I came across a tidy little framework recently, from a book called Agentic AI for Business by Jordan Blake. It’s a readiness checklist… three questions to ask before you let an agent anywhere near a business process.
Is the process triggered by a digital event? Does it follow clear decision-tree logic? Is the data structured and accessible?
That third one has a clause worth sitting with. The data needs to be reachable, the book says, “without interpreting human language or resolving ambiguous input.” Disorganized data or unclear triggers will stall even advanced tools.
Reasonable advice. I’d have nodded along too, six months ago.
The Build That Broke the Rule
I spent part of this week rebuilding a lead-intake workflow… the kind of thing the book’s checklist was clearly written to evaluate. Email comes in, something has to decide what it is and what happens next, a record gets logged. Textbook automation candidate, by every measure on the list. Frequency: daily. Manual time: real, and rising. Error rate: not just typos, but entire categories of lead going unnoticed because they didn’t look like leads.
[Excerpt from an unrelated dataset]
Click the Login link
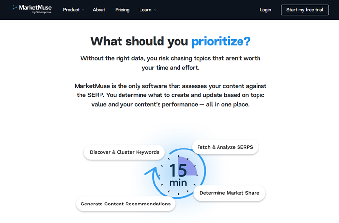 [265, 10]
Except the thing the workflow actually needed to do, at its center, was read an unstructured paragraph of human writing and decide what kind of inquiry it was. A reply to outbound outreach reads differently than a quiet whitepaper download. Neither one announces itself by subject line. By the checklist’s own third gate, that should have ended the conversation before it started. Interpreting human language is exactly what the rule says to avoid.
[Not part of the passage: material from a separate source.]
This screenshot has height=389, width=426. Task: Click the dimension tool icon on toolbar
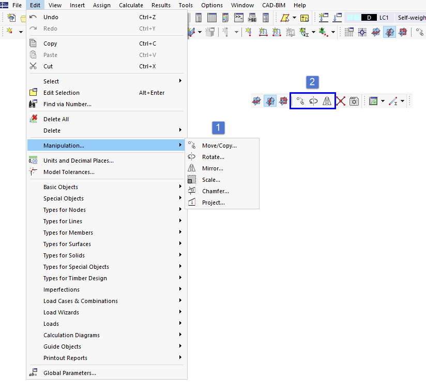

I built it anyway. It works. And the reason it works is the rule isn’t wrong… it’s just incomplete for where the tooling actually is now.
One Bounded Exception, Not a Loophole
Here’s what I think the checklist is actually protecting against: an automation that has to guess its way through ambiguity at every step, with no clean boundary around where the guessing happens and where it stops. That’s a real failure mode, and the warning is earned. Pre-LLM automation had no good way to contain it, so the safest advice was simply: don’t go there.
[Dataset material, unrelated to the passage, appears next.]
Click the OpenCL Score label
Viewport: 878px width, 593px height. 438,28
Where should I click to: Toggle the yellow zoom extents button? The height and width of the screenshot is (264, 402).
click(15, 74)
An LLM classification step changes the shape of the problem, but only if you’re disciplined about where you let it operate. In the build I’m describing, exactly one step touches ambiguity… read the email, decide Hot, Warm, or Watch, hand back a structured answer. Everything before that step is a deterministic filter. Everything after it is a deterministic write to a sheet, a deterministic email, a deterministic calendar entry. The model gets one job, with a hard edge on both sides.
That’s the distinction I keep landing on, from a few different directions this week: this isn’t agentic automation. It’s deterministic process automation that calls a model for exactly one judgment-based decision. No planning, no autonomy, no agent deciding its own next move. Just a script with a single, bounded, audited exception carved into it on purpose.
The Checklist Needs a Fourth Question
So I’d amend the third gate, not throw it out. The real question isn’t “does this process need human-language interpretation.” Plenty of valuable processes do, and refusing to touch them just because they’re messy is leaving real time on the table. The real question is narrower, and more answerable: can the human-language interpretation be isolated to one bounded, auditable step, with clean structured data on both sides of it?
If yes, that step is exactly where craft and judgment should still live… a sharp prompt, a tight schema, a human checking the edge cases… while everything around it gets to be boring, reliable, no-code plumbing. If no, if the ambiguity is smeared across the whole process with no clean seam to isolate it, the original warning still applies. Stop. Digitize first. Find the seam before you build.
That seam is the whole job, honestly. Not running the automation tool. Finding the one place in a process where judgment is actually required, drawing a hard line around it, and being honest about everything outside that line being a solved problem. The tools have gotten good enough that almost anyone can wire up the plumbing now. Knowing exactly where to put the one valve that needs a craftsman’s hand on it… that’s the part that doesn’t automate.
Where’s the seam in your own most frustrating process? Not the whole thing… just the one paragraph in the middle that actually needs a human read.